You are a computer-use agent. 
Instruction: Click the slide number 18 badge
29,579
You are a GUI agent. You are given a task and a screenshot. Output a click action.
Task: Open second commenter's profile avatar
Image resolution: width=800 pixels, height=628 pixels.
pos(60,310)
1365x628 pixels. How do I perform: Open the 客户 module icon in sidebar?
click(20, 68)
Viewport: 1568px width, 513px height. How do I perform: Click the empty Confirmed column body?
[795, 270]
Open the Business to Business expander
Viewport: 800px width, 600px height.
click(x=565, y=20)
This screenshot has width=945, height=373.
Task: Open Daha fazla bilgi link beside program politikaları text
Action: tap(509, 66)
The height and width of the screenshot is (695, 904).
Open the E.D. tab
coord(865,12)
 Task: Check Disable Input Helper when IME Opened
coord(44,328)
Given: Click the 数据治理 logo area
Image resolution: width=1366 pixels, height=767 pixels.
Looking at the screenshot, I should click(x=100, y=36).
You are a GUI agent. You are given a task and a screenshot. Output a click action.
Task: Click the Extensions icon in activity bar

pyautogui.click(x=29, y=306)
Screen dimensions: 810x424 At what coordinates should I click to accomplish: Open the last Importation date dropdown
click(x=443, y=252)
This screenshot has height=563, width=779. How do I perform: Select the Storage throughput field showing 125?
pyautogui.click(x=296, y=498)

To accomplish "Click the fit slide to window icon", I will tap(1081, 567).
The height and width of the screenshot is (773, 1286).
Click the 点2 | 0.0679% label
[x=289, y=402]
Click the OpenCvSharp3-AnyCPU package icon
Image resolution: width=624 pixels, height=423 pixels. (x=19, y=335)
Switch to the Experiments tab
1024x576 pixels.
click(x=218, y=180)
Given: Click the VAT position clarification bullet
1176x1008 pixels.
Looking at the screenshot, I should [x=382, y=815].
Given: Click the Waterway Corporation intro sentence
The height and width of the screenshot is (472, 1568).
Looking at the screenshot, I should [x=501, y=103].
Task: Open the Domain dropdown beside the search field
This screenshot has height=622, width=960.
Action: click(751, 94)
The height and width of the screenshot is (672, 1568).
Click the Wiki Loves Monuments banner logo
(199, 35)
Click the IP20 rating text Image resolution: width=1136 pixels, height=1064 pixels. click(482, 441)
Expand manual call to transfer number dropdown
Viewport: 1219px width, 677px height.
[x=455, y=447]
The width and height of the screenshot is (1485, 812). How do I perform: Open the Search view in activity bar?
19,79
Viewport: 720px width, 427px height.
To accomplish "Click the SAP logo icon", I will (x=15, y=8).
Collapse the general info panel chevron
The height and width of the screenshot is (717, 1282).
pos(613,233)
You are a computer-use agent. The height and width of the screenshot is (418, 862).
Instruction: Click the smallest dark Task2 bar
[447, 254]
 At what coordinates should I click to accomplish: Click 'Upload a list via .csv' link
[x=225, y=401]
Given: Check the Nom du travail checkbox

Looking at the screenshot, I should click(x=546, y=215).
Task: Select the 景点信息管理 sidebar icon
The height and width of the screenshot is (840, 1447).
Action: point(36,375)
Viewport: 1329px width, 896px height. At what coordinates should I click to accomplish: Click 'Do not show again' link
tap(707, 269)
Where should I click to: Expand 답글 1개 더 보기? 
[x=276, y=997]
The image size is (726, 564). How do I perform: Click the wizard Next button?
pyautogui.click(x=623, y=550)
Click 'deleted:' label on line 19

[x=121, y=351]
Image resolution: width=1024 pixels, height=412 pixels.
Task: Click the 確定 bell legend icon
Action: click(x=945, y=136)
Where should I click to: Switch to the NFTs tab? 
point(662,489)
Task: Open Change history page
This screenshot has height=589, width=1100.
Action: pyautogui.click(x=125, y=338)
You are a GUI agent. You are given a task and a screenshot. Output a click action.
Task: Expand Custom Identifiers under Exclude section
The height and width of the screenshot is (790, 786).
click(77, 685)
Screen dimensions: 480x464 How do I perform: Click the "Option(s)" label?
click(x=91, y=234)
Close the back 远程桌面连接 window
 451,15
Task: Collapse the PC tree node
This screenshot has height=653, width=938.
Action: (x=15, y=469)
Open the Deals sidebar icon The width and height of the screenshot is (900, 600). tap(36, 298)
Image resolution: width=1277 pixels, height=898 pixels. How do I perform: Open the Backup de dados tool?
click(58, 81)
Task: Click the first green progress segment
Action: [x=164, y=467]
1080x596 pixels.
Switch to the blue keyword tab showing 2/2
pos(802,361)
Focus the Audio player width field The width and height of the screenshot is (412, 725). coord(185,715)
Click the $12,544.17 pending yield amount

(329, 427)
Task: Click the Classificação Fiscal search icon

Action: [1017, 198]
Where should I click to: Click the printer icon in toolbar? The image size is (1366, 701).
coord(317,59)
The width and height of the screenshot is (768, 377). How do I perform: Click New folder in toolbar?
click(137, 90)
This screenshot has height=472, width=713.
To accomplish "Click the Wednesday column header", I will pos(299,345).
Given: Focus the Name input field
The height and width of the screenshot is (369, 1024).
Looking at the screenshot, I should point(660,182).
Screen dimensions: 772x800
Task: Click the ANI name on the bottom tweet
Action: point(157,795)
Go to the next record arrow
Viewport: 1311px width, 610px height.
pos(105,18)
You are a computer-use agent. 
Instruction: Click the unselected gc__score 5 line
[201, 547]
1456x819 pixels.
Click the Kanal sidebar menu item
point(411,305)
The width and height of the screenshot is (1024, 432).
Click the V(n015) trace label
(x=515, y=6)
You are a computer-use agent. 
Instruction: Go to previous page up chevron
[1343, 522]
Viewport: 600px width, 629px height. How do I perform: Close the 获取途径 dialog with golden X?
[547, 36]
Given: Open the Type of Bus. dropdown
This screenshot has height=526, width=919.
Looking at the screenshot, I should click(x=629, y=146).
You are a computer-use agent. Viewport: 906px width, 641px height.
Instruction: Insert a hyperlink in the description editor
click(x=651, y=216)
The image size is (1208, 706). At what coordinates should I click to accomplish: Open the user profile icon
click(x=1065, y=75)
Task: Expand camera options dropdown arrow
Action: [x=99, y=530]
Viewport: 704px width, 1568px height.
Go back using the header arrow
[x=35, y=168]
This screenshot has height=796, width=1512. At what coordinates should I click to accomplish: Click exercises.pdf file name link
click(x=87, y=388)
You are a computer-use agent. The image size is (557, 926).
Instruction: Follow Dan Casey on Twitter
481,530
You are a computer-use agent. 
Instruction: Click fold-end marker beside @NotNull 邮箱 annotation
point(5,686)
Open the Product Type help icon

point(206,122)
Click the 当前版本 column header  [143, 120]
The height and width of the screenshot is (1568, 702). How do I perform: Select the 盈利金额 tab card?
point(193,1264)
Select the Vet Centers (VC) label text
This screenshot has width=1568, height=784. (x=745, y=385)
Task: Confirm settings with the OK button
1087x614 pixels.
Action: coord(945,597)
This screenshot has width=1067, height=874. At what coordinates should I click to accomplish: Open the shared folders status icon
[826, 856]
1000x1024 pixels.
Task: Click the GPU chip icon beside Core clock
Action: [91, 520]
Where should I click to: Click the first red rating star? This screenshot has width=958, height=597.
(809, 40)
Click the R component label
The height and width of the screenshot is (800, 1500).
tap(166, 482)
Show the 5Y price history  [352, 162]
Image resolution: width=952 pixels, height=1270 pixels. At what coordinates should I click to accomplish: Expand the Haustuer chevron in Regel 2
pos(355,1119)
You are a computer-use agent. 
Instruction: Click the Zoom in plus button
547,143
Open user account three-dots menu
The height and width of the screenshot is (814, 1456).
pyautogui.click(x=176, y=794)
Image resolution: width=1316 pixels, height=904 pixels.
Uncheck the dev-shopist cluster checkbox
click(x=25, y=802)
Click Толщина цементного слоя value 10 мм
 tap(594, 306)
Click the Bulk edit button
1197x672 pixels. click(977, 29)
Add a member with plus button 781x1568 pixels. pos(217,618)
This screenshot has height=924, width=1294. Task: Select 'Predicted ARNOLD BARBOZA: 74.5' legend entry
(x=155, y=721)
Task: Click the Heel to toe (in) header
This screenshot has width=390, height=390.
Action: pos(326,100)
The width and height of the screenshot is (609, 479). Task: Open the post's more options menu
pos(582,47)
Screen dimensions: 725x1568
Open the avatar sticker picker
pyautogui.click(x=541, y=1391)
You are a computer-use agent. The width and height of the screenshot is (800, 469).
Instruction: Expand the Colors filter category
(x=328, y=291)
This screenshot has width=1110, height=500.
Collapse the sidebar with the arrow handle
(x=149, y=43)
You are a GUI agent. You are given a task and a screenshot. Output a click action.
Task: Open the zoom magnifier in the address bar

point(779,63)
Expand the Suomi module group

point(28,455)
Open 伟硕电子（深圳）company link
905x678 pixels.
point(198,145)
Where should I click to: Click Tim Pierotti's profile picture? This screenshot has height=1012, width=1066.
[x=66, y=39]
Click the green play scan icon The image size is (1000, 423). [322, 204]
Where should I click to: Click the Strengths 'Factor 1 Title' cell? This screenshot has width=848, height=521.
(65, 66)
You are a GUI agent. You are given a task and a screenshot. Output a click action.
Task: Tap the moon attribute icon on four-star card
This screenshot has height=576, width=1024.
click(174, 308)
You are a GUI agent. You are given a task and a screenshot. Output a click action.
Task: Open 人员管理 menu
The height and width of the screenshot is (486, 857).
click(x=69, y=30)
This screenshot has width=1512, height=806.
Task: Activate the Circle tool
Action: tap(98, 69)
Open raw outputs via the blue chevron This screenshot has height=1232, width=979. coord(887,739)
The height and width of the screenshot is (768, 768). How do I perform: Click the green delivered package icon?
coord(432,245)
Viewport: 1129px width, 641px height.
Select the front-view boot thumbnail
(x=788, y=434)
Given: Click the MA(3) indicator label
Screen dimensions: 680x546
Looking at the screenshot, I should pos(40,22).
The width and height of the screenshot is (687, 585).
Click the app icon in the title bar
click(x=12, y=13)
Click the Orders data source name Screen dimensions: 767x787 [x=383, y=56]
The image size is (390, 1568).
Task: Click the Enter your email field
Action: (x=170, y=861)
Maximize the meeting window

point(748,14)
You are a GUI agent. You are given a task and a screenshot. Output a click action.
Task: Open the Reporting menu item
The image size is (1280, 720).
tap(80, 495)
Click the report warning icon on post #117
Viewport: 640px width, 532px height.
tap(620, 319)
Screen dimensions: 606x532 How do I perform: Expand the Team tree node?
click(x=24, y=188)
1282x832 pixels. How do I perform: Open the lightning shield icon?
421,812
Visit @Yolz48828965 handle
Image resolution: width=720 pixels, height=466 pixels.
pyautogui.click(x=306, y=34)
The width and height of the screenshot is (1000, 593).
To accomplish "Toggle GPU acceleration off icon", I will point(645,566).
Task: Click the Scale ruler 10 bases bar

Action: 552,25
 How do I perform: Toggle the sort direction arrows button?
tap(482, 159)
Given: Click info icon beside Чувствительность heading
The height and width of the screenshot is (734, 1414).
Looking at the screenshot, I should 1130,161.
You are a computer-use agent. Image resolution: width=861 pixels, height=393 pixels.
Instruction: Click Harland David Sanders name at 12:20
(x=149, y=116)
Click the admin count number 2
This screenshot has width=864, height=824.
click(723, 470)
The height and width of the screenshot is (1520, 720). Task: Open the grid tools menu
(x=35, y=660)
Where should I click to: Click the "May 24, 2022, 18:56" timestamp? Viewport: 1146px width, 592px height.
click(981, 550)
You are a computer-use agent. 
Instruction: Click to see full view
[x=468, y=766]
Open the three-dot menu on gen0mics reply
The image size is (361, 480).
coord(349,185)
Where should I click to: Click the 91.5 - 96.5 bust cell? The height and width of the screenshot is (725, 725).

● ● ●

• [TASK REQUIREMENTS]: Look through the entries above; find each line with the word "history" and copy it.

• [FINISHED TASK]:
Task: Open Change history page
Show the 5Y price history  [352, 162]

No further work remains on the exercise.